Currently, Shards has expanded from Shards.Tech to Shards Protocol and launched its core product, Aura. Aura is an identification layer that converts on-chain contributions into reputation and rewards.
What is the model of Aura?
Aura aims to generate verifiable reputation and rewards by analyzing users' on-chain behavior, addressing the lack of recognition for meaningful on-chain activities in the Web3 ecosystem.
Its core components consist of two parts: first, soul-bound badges. These record users' on-chain activities (such as trading, staking, minting, and governance participation) in areas like DeFi, NFTs, and gaming through non-transferable tokens, serving as proof of users' on-chain identity and contributions, enhancing the verifiability of reputation.
Second, the AI-driven reputation engine.

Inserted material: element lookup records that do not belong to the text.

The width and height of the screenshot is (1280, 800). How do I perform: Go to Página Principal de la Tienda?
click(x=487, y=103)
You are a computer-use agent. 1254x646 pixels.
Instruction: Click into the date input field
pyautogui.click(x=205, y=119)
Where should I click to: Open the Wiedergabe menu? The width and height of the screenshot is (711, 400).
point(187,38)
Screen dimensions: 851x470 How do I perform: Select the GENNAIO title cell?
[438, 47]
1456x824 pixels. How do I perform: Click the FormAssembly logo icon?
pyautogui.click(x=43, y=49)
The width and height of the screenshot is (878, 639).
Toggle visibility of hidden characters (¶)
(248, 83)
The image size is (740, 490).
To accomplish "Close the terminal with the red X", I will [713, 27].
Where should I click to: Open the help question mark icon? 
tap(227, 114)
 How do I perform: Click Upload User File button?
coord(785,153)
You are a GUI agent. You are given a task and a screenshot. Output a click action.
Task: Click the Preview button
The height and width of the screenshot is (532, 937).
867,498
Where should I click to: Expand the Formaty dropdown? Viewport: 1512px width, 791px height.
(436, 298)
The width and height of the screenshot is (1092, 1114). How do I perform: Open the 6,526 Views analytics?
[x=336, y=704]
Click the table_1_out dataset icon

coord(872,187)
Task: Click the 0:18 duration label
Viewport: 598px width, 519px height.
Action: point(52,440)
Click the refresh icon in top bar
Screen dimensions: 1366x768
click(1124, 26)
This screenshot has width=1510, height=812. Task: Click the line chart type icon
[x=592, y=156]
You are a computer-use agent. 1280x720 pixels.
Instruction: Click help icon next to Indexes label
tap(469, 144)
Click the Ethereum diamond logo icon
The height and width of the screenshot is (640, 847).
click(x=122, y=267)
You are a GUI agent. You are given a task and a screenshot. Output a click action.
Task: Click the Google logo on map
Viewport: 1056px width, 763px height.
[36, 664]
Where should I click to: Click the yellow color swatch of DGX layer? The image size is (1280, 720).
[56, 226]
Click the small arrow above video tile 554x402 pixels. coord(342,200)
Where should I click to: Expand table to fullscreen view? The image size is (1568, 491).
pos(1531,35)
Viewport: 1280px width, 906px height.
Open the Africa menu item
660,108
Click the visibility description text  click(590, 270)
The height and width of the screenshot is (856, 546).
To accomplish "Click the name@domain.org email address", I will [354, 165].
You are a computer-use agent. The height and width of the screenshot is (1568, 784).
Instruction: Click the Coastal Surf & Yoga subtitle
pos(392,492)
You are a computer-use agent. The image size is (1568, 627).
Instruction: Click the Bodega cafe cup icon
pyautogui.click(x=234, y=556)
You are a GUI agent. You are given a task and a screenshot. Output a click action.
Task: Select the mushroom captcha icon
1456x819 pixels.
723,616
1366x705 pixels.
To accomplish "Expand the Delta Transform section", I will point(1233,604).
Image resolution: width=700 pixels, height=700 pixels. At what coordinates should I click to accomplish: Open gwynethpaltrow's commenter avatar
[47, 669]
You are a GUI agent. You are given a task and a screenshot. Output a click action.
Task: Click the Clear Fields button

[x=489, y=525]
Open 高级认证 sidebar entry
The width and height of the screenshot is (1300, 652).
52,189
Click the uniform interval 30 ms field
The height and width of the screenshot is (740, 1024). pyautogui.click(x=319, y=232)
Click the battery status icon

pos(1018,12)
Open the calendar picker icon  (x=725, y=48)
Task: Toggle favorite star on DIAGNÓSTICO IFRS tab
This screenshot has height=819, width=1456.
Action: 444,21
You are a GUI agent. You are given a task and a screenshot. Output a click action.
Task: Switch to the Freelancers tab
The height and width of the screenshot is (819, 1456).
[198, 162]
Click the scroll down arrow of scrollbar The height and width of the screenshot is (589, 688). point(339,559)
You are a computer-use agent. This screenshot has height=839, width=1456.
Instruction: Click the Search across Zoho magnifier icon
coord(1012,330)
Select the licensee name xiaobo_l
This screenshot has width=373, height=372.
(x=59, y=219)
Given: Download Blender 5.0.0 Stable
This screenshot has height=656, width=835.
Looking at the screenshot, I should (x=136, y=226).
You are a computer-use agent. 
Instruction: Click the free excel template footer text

It analyzes users' on-chain data using artificial intelligence to generate a multi-dimensional Aura score, providing a transparent behavior-driven assessment. The score is primarily based on three dimensions:
- Reputation: Evaluating wallet age, transaction diversity, and consistency.
- Expertise: Measuring the depth of participation in DeFi, NFTs, gaming, etc.
- Loyalty: Tracking long-term engagement and sustained contributions to platform assets.
For users, Aura scores, badges, and other identity markers can be integrated into the X platform via a browser extension, publicly displaying on-chain reputation, transforming passive data into social capital, enhancing visibility and trust within the Web3 community, and obtaining rewards at a low cost, thereby increasing the practicality of on-chain identity.
Aura mentions that the main rewards include:
- USDT rewards, where users can receive direct USDT payments by participating in high-risk, merit-based lottery activities.
- Token airdrops, where eligible users can receive token airdrops from ecosystem partners based on badge activities and verifiable participation.
- Whitelist access, where users holding specific badges can secure spots for exclusive token launches, NFT minting, or early protocol participation.
- Early access to products or events, where high-reputation users can prioritize experiencing new dApps, features, or limited-time events.
- Exclusive partner benefits, where badge holders can unlock enhanced earnings, premium access, and invite-only community privileges.
For projects, accurately targeting users based on badge types and Aura scores can improve user acquisition efficiency and return on investment.
Technically, Aura primarily utilizes sharding technology (OSADA and SFlow) to optimize cross-chain transaction efficiency, combining PoS consensus and random validator allocation to ensure security.
Aura aims to redefine how Web3 users engage through the on-chain identification layer, providing visibility and rewards to "silent contributors," while offering efficient community-building tools for project teams.
What participation opportunities do users have?
Shards Protocol mentioned in its funding news that it plans to expand the functionality of its core product Aura and prepare for TGE within 2025.
Currently, the official website has opened the minting of soul-bound badges, with a minting cost of approximately 0.0005 ETH (about $1-2). Aura will provide airdrop rewards based on tracked on-chain behaviors such as staking, trading, minting, and governance participation.